TASK INSTRUCTIONS: Reproduce exactly, and only, the lines below from the one containing "Contact (556, 1574)" through the one containing "Join (1512, 13)".

THE DATA:

:::

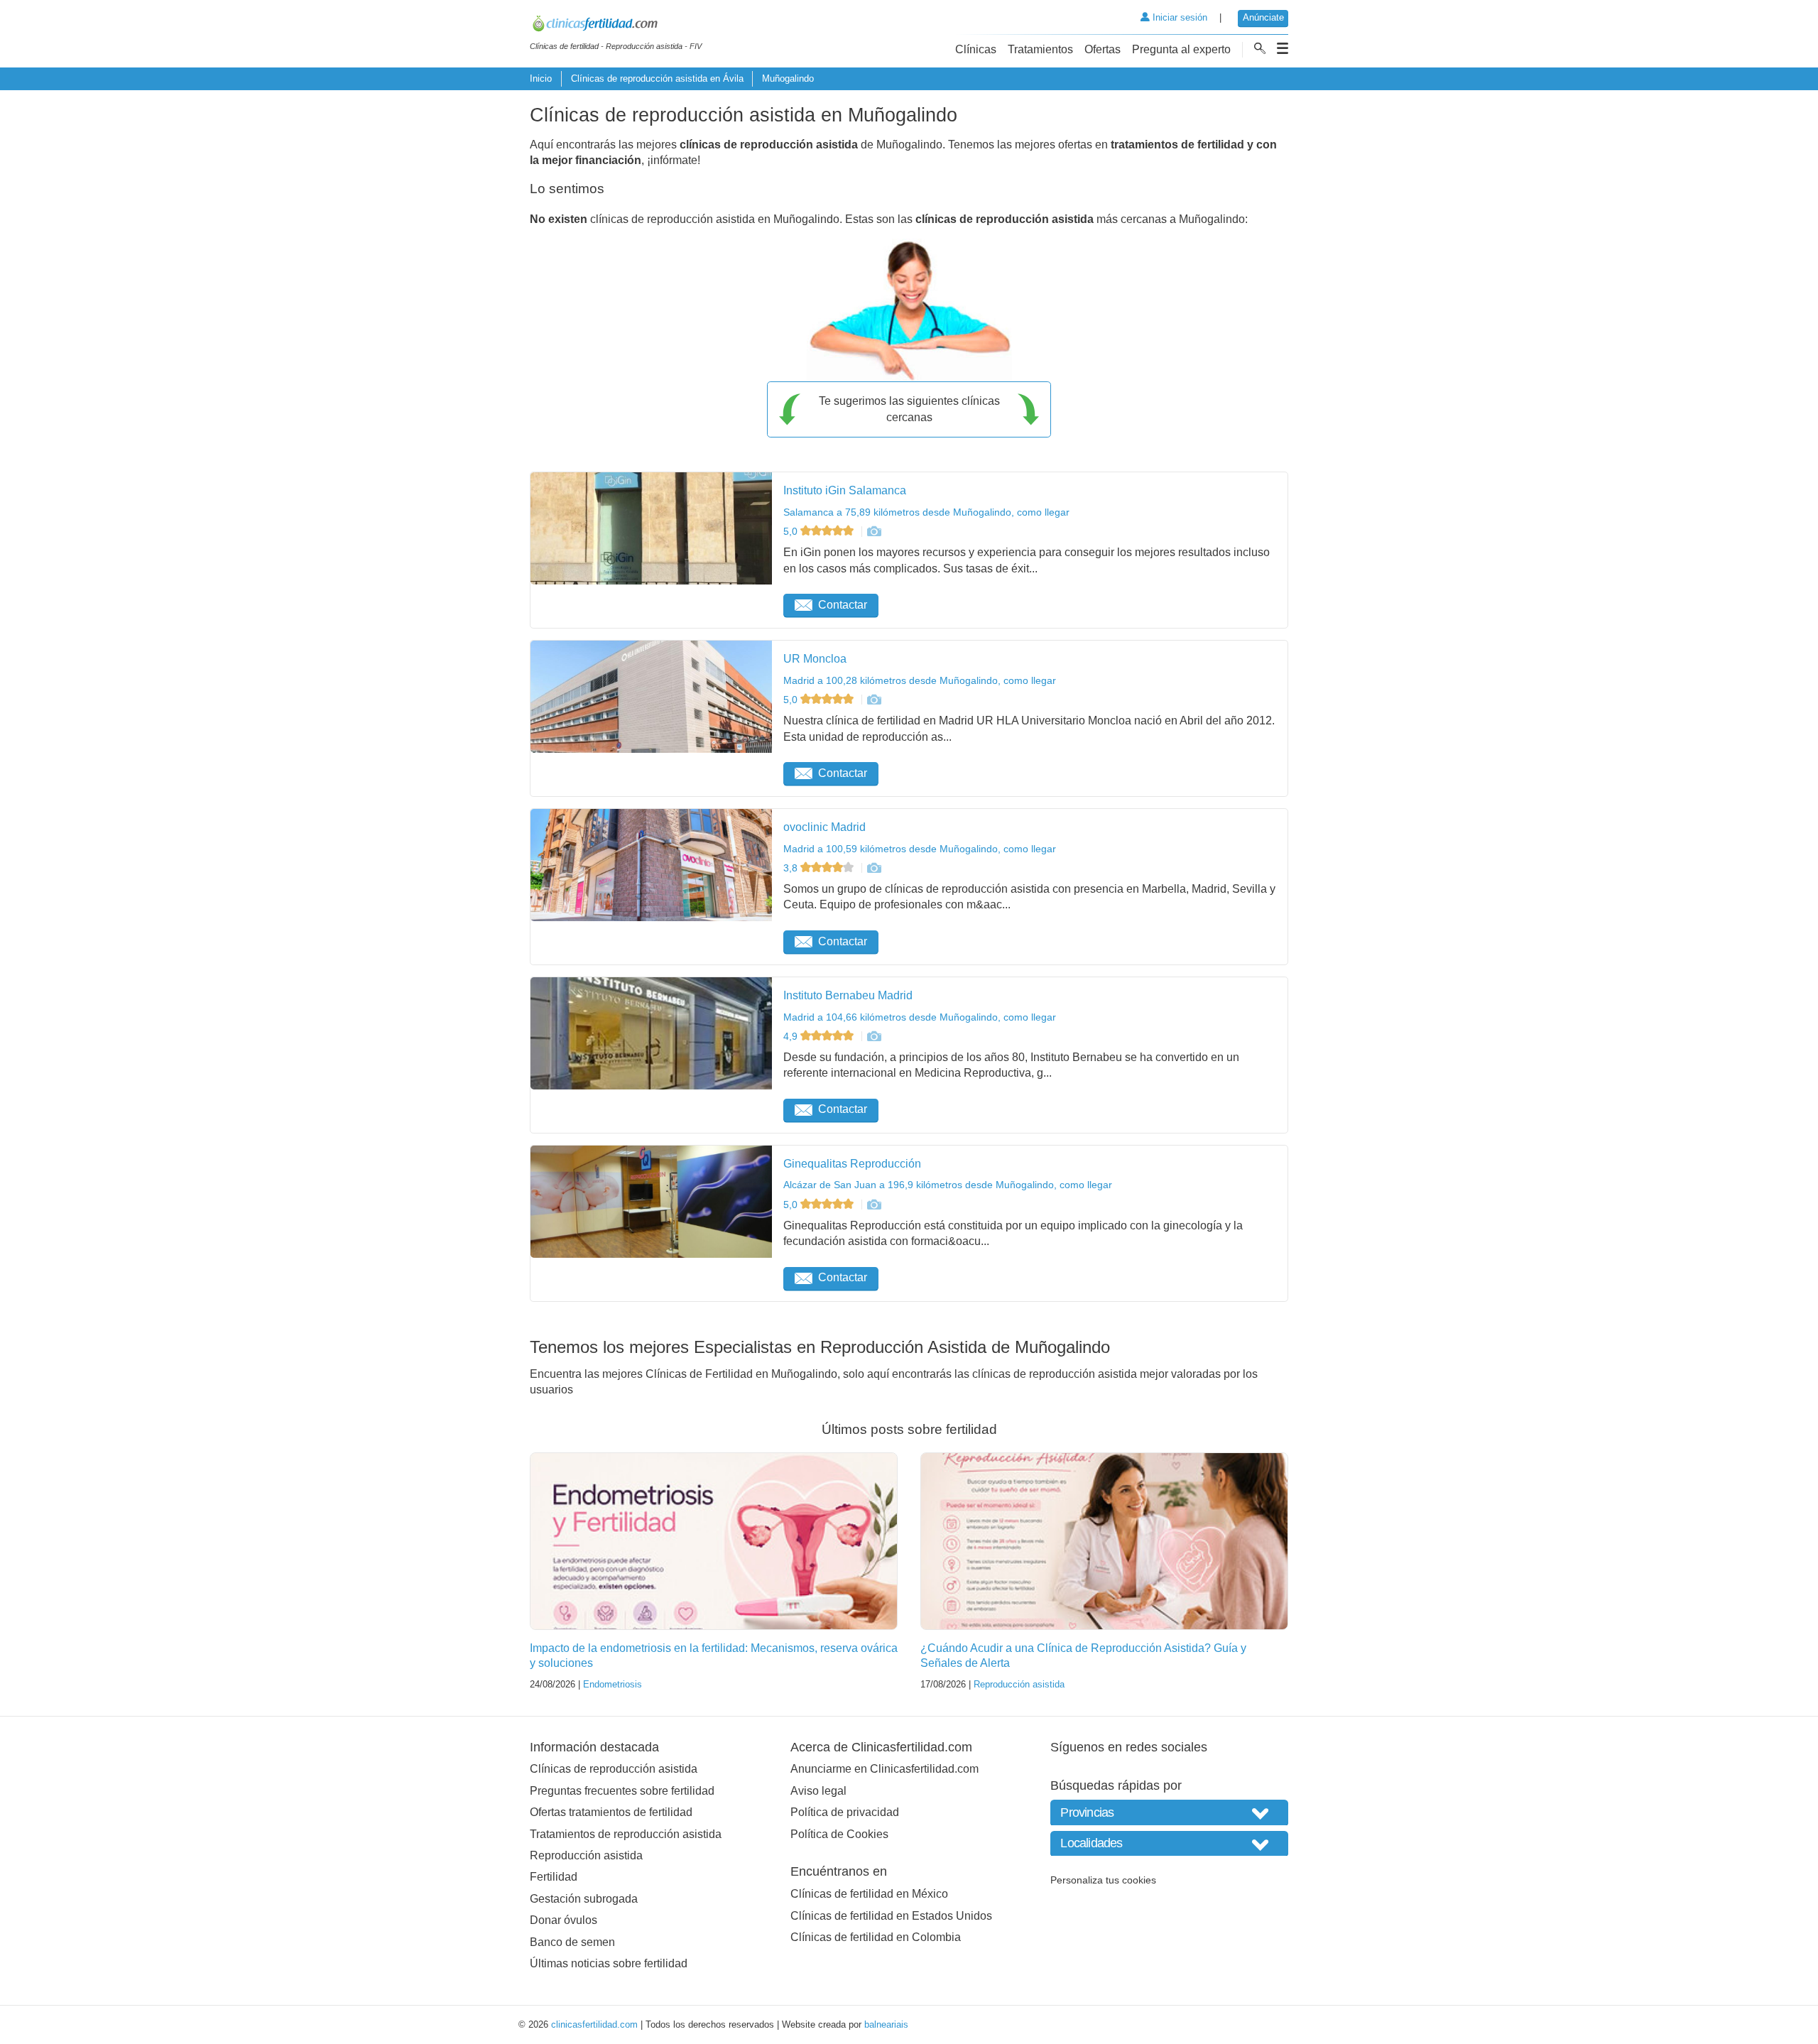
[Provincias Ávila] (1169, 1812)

:::

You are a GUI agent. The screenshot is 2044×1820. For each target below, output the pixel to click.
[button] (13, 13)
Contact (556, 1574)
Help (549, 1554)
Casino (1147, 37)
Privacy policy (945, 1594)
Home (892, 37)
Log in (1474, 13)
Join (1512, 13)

:::

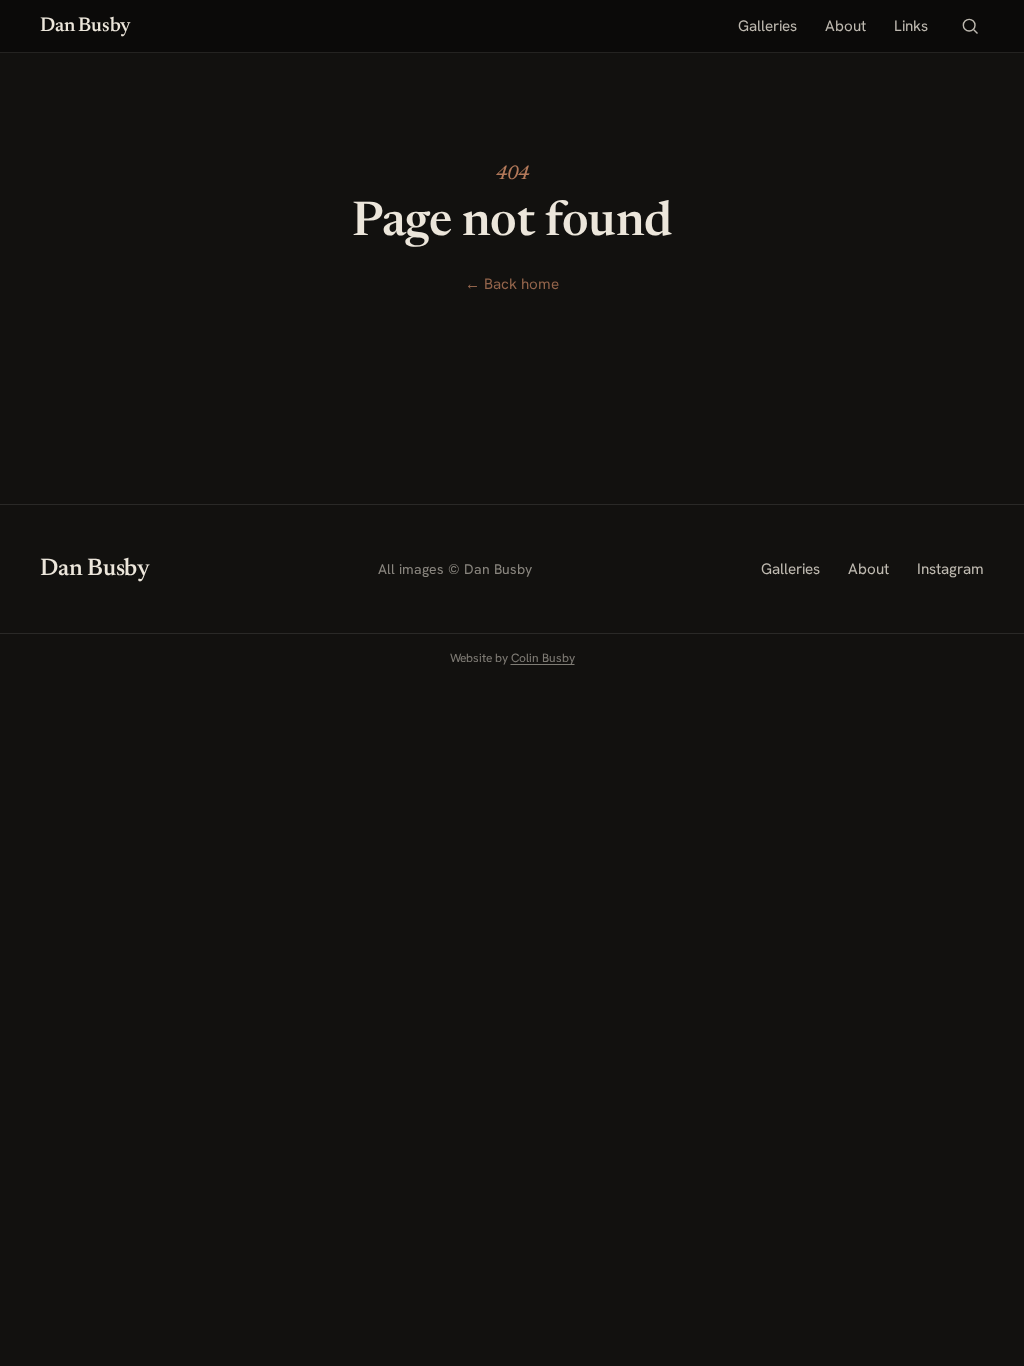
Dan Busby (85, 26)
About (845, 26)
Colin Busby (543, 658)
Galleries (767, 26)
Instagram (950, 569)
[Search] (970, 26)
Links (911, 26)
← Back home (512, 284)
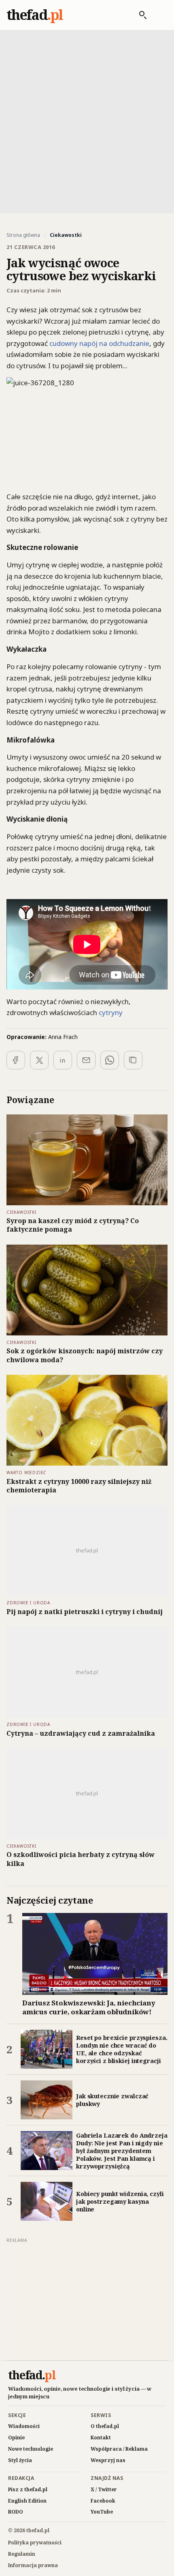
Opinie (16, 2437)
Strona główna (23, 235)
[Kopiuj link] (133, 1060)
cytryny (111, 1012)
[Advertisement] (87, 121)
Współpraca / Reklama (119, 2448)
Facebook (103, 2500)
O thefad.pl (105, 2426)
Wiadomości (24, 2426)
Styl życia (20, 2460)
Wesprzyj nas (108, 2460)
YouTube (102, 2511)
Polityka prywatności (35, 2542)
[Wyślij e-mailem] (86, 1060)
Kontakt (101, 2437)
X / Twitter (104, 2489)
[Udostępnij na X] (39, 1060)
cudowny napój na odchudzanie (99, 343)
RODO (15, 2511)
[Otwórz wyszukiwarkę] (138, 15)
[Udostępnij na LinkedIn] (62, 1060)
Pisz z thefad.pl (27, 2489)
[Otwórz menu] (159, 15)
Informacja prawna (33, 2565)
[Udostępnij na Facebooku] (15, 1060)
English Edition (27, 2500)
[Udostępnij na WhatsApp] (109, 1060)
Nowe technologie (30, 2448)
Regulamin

:::

ANSWER SECTION:
Contact (556, 1574)
Help (549, 1554)
Casino (1147, 37)
Privacy policy (945, 1594)
Home (892, 37)
Log in (1474, 13)
Join (1512, 13)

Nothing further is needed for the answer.